• PROBLEM TO WORK ON
For each line in the records that contains "target", make a copy.

Start of RECORDS SHOWN

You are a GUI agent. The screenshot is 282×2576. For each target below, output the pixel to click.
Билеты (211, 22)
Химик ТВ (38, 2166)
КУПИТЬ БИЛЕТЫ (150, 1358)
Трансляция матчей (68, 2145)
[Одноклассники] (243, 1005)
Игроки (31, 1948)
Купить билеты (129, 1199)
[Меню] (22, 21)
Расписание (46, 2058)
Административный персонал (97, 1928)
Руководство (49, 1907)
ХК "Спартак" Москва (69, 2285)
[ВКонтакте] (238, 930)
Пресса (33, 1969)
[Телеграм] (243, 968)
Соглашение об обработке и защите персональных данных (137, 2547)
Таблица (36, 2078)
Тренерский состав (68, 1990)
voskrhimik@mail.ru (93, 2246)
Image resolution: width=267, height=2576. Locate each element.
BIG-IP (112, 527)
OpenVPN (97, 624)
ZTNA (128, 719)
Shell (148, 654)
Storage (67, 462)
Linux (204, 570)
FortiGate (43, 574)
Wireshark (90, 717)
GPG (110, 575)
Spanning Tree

End of RECORDS SHOWN
Start of RECORDS SHOWN

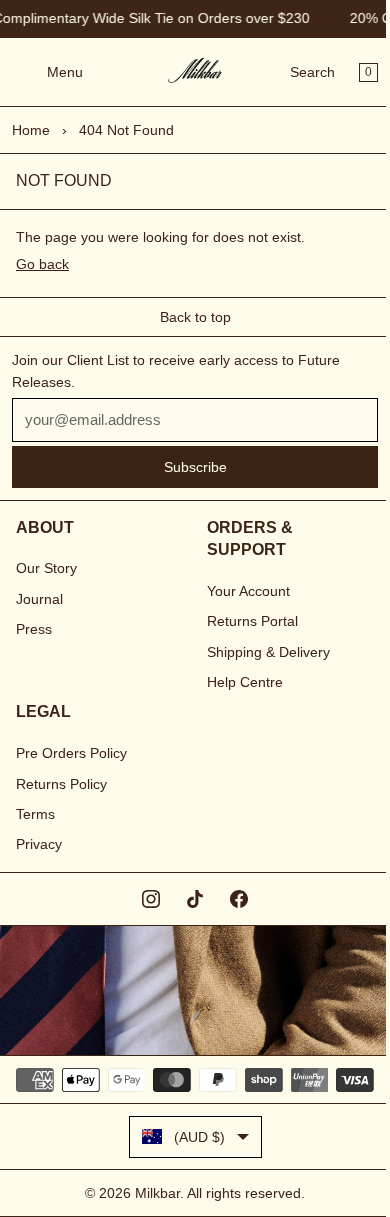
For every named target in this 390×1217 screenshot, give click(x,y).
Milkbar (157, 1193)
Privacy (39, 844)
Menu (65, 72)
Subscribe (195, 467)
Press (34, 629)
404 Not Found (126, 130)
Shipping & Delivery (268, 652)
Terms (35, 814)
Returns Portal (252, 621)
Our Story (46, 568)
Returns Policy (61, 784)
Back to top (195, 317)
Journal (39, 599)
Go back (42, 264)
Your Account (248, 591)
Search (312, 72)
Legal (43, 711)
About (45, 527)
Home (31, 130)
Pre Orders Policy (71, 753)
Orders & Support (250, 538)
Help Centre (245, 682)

End of RECORDS SHOWN

• EXERCISE SOLUTION
You are a GUI agent. The screenshot is 282×2576. For each target below, output the pixel to click.
For every named target in this 390×1217 screenshot, give click(x,y).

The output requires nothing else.